▸ **TASK DESCRIPTION**
What you should write out is every line from the one containing "[Go to slide 2] (72, 1423)" to the end of the data, exactly and with nothing else.

##### RECORDS FOR PROCESSING

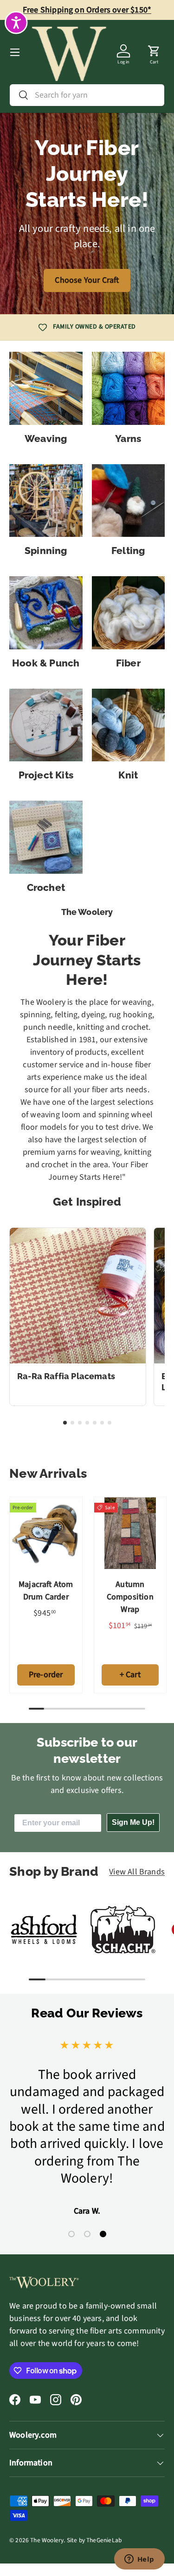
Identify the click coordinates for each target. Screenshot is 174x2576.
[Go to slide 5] (95, 1423)
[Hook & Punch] (46, 612)
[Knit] (128, 725)
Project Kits (46, 775)
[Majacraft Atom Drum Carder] (46, 1533)
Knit (128, 775)
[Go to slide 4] (87, 1423)
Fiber (128, 663)
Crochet (46, 887)
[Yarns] (128, 388)
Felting (128, 550)
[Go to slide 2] (72, 1423)
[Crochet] (46, 837)
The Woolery (47, 2540)
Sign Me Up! (133, 1822)
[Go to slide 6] (102, 1423)
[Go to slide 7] (109, 1423)
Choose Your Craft (87, 280)
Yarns (128, 438)
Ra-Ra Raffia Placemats (66, 1376)
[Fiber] (128, 612)
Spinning (46, 550)
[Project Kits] (46, 725)
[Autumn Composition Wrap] (130, 1533)
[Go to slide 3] (80, 1423)
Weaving (46, 438)
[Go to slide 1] (65, 1423)
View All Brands (137, 1872)
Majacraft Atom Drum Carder (46, 1591)
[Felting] (128, 500)
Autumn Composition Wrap (130, 1597)
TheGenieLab (104, 2540)
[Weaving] (46, 388)
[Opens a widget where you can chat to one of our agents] (139, 2559)
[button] (154, 52)
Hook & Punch (46, 663)
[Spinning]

##########

▸ **SOLUTION TO THIS EXERCISE**
[Go to slide 2] (72, 1423)
[Crochet] (46, 837)
The Woolery (47, 2540)
Sign Me Up! (133, 1822)
[Go to slide 6] (102, 1423)
[Go to slide 7] (109, 1423)
Choose Your Craft (87, 280)
Yarns (128, 438)
Ra-Ra Raffia Placemats (66, 1376)
[Fiber] (128, 612)
Spinning (46, 550)
[Project Kits] (46, 725)
[Autumn Composition Wrap] (130, 1533)
[Go to slide 3] (80, 1423)
Weaving (46, 438)
[Go to slide 1] (65, 1423)
View All Brands (137, 1872)
Majacraft Atom Drum Carder (46, 1591)
[Felting] (128, 500)
Autumn Composition Wrap (130, 1597)
TheGenieLab (104, 2540)
[Weaving] (46, 388)
[Opens a widget where you can chat to one of our agents] (139, 2559)
[button] (154, 52)
Hook & Punch (46, 663)
[Spinning]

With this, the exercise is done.